Synlogic Inc., a Cambridge startup that is synthetically engineering microbes into disease-fighting drugs, said Wednesday it raised $40 million to help bring a pair of its custom-made treatments for rare metabolic disorders into clinical trials next year.
The funding round, led by investment firm OrbiMed HealthCare Fund Management, brings to $70 million the amount gathered by the year-old Synlogic. It was founded by Massachusetts Institute of Technology professors Jim Collins and Tim Lu based on science developed in their labs to advance a new class of so-called synthetic biotics to treat multiple diseases.
Synlogic’s first two drug candidates will target Urea Cycle Disorder, an enzyme deficiency affecting about 5,000 people in the United States, and Phenylketonuria, a birth defect affecting fewer than 20,000 people. Both work by correcting inborn metabolic errors in the microbiome, the collective genetic material of the human body’s microorganisms.
The company last week struck a partnership with drug maker AbbVie Inc. to develop synthetic biotic treatments for inflammatory bowel disease, which affects more than 1 million Americans. That effort will be funded by AbbVie using Synlogic’s technology.
“I think this approach has the possibility to create a new class of natural, safe, and potent medicines,’’ Synlogic chief executive Jose Carlos Gutierrez-Ramos said in an interview.
Gutierrez-Ramos, a veteran biopharma executive, came to Synlogic eight months ago from Pfizer Inc., where he was senior vice president of research and development and ran the drug giant’s lab outside Kendall Square in Cambridge. He said Synlogic’s goal is to use its fresh capital infusion to rapidly move its experimental treatments into human testing.

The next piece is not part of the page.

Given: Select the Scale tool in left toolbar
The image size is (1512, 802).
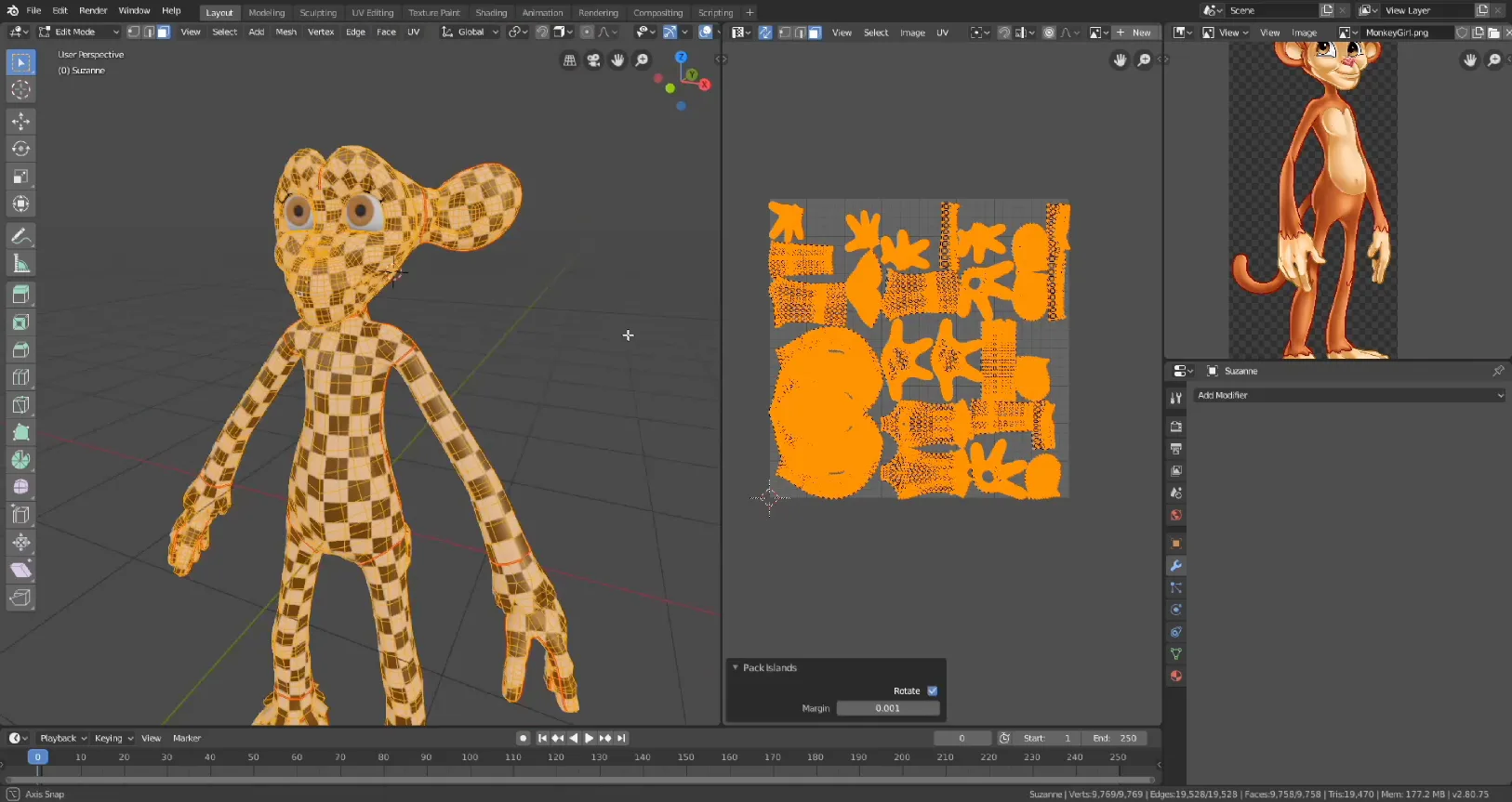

Joining OrbiMed in Tuesday’s funding round is another new investor, Deerfield Management Co., along with founding investors New Enterprise Associates and Cambridge-based Atlas Venture. Another high-profile early investor, the Bill & Melinda Gates Foundation, didn’t participate in the new funding round.
As part of the round, Synlogic said Orbimed private equity partner Chau Q. Khuong will join its board.
Gutierrez-Ramos said the company, based in the Cambridgeport neighborhood, has about 35 employees.